» Items:

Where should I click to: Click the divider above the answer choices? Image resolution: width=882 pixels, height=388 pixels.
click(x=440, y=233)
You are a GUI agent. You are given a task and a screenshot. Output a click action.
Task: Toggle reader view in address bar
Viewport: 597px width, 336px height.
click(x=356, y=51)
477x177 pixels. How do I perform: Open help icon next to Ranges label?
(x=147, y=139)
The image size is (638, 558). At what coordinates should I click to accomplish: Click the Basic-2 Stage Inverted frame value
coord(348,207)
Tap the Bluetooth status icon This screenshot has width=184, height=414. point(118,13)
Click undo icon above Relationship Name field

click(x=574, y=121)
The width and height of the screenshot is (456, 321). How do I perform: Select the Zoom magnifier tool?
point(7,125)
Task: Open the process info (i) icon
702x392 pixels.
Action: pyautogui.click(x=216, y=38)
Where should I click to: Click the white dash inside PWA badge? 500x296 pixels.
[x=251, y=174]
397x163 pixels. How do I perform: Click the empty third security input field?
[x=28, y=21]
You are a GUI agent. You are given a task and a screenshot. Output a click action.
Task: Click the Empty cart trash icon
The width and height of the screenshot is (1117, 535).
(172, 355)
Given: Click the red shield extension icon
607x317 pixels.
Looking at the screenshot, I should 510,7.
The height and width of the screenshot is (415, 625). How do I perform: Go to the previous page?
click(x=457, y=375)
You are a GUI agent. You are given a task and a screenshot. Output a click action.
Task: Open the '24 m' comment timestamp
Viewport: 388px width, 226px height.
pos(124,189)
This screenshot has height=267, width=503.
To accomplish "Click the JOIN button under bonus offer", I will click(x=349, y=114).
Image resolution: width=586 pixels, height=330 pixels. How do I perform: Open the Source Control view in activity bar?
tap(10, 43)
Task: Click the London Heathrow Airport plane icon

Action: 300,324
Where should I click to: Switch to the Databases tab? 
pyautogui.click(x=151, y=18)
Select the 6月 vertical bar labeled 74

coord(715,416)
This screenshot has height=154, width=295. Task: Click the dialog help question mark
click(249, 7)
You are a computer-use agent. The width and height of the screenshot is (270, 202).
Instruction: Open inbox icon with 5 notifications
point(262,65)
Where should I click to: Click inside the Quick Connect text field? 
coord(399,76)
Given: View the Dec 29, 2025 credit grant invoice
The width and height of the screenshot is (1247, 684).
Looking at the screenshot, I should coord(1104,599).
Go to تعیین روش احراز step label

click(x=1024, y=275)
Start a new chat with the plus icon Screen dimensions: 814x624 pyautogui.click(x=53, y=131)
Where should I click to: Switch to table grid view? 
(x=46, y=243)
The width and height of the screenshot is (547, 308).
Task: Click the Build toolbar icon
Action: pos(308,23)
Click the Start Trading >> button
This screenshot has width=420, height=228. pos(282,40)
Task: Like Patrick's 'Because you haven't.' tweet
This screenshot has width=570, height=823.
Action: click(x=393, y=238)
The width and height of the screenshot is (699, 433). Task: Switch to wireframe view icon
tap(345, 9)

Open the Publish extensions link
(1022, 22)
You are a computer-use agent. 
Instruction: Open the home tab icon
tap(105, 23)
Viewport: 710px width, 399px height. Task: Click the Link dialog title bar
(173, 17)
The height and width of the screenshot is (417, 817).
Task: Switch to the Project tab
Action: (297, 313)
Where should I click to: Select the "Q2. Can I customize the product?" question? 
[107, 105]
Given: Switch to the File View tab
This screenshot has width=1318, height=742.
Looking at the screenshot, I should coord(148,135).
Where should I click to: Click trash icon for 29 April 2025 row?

» Problem to work on:
Copy out every entry above word for word, keeping them in the same order.

» Full solution:
Where should I click to: Click the divider above the answer choices? Image resolution: width=882 pixels, height=388 pixels.
click(x=440, y=233)
You are a GUI agent. You are given a task and a screenshot. Output a click action.
Task: Toggle reader view in address bar
Viewport: 597px width, 336px height.
click(x=356, y=51)
477x177 pixels. How do I perform: Open help icon next to Ranges label?
(x=147, y=139)
The image size is (638, 558). At what coordinates should I click to accomplish: Click the Basic-2 Stage Inverted frame value
coord(348,207)
Tap the Bluetooth status icon This screenshot has width=184, height=414. point(118,13)
Click undo icon above Relationship Name field

click(x=574, y=121)
The width and height of the screenshot is (456, 321). How do I perform: Select the Zoom magnifier tool?
point(7,125)
Task: Open the process info (i) icon
702x392 pixels.
Action: pyautogui.click(x=216, y=38)
Where should I click to: Click the white dash inside PWA badge? 500x296 pixels.
[x=251, y=174]
397x163 pixels. How do I perform: Click the empty third security input field?
[x=28, y=21]
You are a GUI agent. You are given a task and a screenshot. Output a click action.
Task: Click the Empty cart trash icon
The width and height of the screenshot is (1117, 535).
(172, 355)
Given: Click the red shield extension icon
607x317 pixels.
Looking at the screenshot, I should 510,7.
The height and width of the screenshot is (415, 625). How do I perform: Go to the previous page?
click(x=457, y=375)
You are a GUI agent. You are given a task and a screenshot. Output a click action.
Task: Open the '24 m' comment timestamp
Viewport: 388px width, 226px height.
pos(124,189)
This screenshot has height=267, width=503.
To accomplish "Click the JOIN button under bonus offer", I will click(x=349, y=114).
Image resolution: width=586 pixels, height=330 pixels. How do I perform: Open the Source Control view in activity bar?
tap(10, 43)
Task: Click the London Heathrow Airport plane icon

Action: 300,324
Where should I click to: Switch to the Databases tab? 
pyautogui.click(x=151, y=18)
Select the 6月 vertical bar labeled 74

coord(715,416)
This screenshot has height=154, width=295. Task: Click the dialog help question mark
click(249, 7)
You are a computer-use agent. The width and height of the screenshot is (270, 202).
Instruction: Open inbox icon with 5 notifications
point(262,65)
Where should I click to: Click inside the Quick Connect text field? 
coord(399,76)
Given: View the Dec 29, 2025 credit grant invoice
The width and height of the screenshot is (1247, 684).
Looking at the screenshot, I should coord(1104,599).
Go to تعیین روش احراز step label

click(x=1024, y=275)
Start a new chat with the plus icon Screen dimensions: 814x624 pyautogui.click(x=53, y=131)
Where should I click to: Switch to table grid view? 
(x=46, y=243)
The width and height of the screenshot is (547, 308).
Task: Click the Build toolbar icon
Action: pos(308,23)
Click the Start Trading >> button
This screenshot has width=420, height=228. pos(282,40)
Task: Like Patrick's 'Because you haven't.' tweet
This screenshot has width=570, height=823.
Action: click(x=393, y=238)
The width and height of the screenshot is (699, 433). Task: Switch to wireframe view icon
tap(345, 9)

Open the Publish extensions link
(1022, 22)
You are a computer-use agent. 
Instruction: Open the home tab icon
tap(105, 23)
Viewport: 710px width, 399px height. Task: Click the Link dialog title bar
(173, 17)
The height and width of the screenshot is (417, 817).
Task: Switch to the Project tab
Action: (297, 313)
Where should I click to: Select the "Q2. Can I customize the product?" question? 
[107, 105]
Given: Switch to the File View tab
This screenshot has width=1318, height=742.
Looking at the screenshot, I should coord(148,135).
Where should I click to: Click trash icon for 29 April 2025 row?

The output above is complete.